有些演奏需要技巧,有些需要配合,有些取决于挑战,Zeitkratzer就像是专门为迎接挑战而组织起来的。最近杉本拓发表了一张“铙钹音乐”,差不多是Charlemange Palestine那种重复敲击的简化版,属于恍惚派,完全不能理解为什么他要请Janson Kahn而不是自己来演奏。惟一的解释就是,这是一种游戏,我出题,你来释放火花。所以,Zeitkratzer明知道电脑的存在,还要让自己存在,这是超级明智的决定。我们应该随时对自己发出的声音做出反应——哇呀呀,今天的酸奶喝起来有学院派具象音乐的风格——并向德国人Reinhold Friedl举杯致敬,是他在1997年创建了这个乐团,让一帮时常更换的欧洲音乐家在柏林团聚、生事,然后迅速成为所有领域的宠儿。

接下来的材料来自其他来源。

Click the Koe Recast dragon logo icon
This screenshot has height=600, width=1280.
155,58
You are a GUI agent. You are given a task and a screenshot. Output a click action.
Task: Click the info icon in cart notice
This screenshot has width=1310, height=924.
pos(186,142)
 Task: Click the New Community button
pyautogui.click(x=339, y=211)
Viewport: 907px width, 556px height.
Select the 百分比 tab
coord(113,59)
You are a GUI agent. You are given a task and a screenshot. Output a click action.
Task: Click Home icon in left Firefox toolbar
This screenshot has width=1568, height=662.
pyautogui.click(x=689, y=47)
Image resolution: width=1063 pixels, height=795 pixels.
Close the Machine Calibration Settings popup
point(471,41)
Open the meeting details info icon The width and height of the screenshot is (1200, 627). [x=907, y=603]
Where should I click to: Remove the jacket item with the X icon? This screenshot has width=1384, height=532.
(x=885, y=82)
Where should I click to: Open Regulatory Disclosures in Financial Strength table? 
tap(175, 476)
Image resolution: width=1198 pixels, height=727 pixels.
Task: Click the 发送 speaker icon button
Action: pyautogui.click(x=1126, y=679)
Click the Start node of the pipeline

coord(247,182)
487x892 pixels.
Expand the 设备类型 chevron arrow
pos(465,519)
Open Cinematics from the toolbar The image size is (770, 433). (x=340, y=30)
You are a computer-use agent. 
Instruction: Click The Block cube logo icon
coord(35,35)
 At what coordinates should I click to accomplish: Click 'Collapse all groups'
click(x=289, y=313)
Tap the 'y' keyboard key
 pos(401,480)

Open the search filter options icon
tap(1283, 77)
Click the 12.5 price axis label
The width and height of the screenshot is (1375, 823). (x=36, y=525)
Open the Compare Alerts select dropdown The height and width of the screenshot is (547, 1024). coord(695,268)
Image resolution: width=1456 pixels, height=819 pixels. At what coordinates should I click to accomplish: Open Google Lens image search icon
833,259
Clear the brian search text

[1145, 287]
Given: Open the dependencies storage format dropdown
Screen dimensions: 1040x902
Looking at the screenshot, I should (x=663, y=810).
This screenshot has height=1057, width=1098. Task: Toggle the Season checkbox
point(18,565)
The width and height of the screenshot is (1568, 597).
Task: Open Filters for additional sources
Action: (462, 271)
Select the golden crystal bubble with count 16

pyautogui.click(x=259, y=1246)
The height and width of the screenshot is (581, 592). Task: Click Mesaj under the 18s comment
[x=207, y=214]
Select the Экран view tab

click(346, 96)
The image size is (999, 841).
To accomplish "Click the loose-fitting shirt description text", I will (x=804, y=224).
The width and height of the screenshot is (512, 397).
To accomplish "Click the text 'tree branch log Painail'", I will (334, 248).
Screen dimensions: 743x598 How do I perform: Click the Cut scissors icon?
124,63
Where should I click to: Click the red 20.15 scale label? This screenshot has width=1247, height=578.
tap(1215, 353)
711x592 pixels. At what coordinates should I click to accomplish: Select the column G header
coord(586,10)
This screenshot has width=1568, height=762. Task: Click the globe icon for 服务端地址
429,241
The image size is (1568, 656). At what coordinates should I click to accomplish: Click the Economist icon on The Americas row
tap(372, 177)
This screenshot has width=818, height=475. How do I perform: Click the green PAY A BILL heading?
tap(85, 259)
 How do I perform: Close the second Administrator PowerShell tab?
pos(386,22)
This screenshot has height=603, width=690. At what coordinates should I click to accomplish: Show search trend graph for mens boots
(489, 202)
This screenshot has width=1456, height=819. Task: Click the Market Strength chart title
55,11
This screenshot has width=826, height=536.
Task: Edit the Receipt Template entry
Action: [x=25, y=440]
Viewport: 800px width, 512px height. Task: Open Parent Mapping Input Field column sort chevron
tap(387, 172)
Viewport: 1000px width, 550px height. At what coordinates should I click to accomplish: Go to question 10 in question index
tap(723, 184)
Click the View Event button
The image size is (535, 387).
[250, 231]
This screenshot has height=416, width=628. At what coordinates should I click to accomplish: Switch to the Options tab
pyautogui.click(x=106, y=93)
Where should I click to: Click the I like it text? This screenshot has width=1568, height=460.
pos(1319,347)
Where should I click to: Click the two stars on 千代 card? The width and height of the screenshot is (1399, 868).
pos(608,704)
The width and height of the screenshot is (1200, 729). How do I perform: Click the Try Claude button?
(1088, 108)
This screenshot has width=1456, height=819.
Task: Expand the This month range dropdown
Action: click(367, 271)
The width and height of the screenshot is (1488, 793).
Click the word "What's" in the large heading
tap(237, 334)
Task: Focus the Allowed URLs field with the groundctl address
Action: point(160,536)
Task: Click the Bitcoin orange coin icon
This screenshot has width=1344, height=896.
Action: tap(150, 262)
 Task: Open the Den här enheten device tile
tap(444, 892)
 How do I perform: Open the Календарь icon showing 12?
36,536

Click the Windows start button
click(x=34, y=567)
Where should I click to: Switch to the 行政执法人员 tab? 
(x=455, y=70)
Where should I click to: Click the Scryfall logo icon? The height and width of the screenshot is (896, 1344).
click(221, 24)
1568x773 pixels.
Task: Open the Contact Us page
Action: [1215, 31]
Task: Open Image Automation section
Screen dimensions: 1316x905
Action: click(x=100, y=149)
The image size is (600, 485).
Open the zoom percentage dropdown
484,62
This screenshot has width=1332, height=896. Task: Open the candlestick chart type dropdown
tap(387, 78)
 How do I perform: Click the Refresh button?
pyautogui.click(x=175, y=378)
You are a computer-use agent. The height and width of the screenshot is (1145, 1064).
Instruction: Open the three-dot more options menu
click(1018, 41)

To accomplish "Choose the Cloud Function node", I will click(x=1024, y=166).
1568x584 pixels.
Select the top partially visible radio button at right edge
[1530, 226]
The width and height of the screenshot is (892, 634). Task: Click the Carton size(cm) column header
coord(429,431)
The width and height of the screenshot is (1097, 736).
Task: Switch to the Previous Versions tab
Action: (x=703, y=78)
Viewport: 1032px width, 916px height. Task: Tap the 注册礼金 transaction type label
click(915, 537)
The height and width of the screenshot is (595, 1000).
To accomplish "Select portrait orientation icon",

他们出现在公园、当代艺术节、工业厂区、爵士节、歌剧院、摇滚乐俱乐部、国家美术馆、即兴音乐节、舞蹈表演、多媒体剧场、时装展示……他们的合作者和作曲者(除了Reinhold Friedl本人身兼作曲、钢琴和艺术总监),来自摇滚、即兴、实验声音、学院电脑各界,从Lee Ronaldo到白南准,从Throbbing Gristle到Christina Kubisch……他们的成员,来自柏林爱乐乐团、Element of Crime乐队、Ensemble Modern、欧洲室内乐团,还有婚礼庆典班底……他们是真的用管弦乐团的编制,演奏Merzbow和Terre Thaemlitz的作品,泥石流一样野蛮的噪音,或者秋天晚霞般绚丽抽象的声音风景。他们利用了真乐器和电子声音的差异,并突出了它,这差异是在努力模仿的过程中体现的,却又最大限度地成为音色和人工性质的基础,人为的声音既逼近着又远离着电脑,这已经足够让人着迷。再看他们对Xenakis这类先锋派大师的致敬、和建筑作品的对话,其中充满坚决的创新,和果断的即兴,音乐超越了挑战,成为必须被发现和释放的能量,出题的人就像看着手中的风筝线断掉而风筝居然变成了鸟。
当然,也不是说禁止带电。他们也时常拥有电子设备。2003年起,电子艺人Marc Weiser加入乐团,他的化名Rechenzentrum恐怕更有名一些,那些幽暗深邃的长音和含蓄破裂的节奏,曾经回荡在欧洲电子乐的潮流前列。但老实说,没有他,大家也能玩得很好,有了他,就是另一种玩法,属于细节的编织和安排,而不是关键的铺垫和领导。所有声音一律平等,旋律尤其不抢风头,一个针尖大的声音也许就能让全体在3秒钟内发生转折,音乐规则被提炼,成为背景,针对规则的破坏也被提炼,成为背景,现场只是声音而没有理念。好,这样就安了。
“面向多学科的开放已经不新鲜了,它只是艺术的常态而已。”Zeitkratzer如是做了自我表白。但他们做的,显然比表白出来的多。那种在吵闹中建立起来的准确、快乐、力量,庶己可以归为现代乐派强烈能量的延续;而他们穿鲜艳的衬衣,兼具后摇滚和学院派的眼神,给自己命名为“时间之痕”,这一切,定义了新的优雅。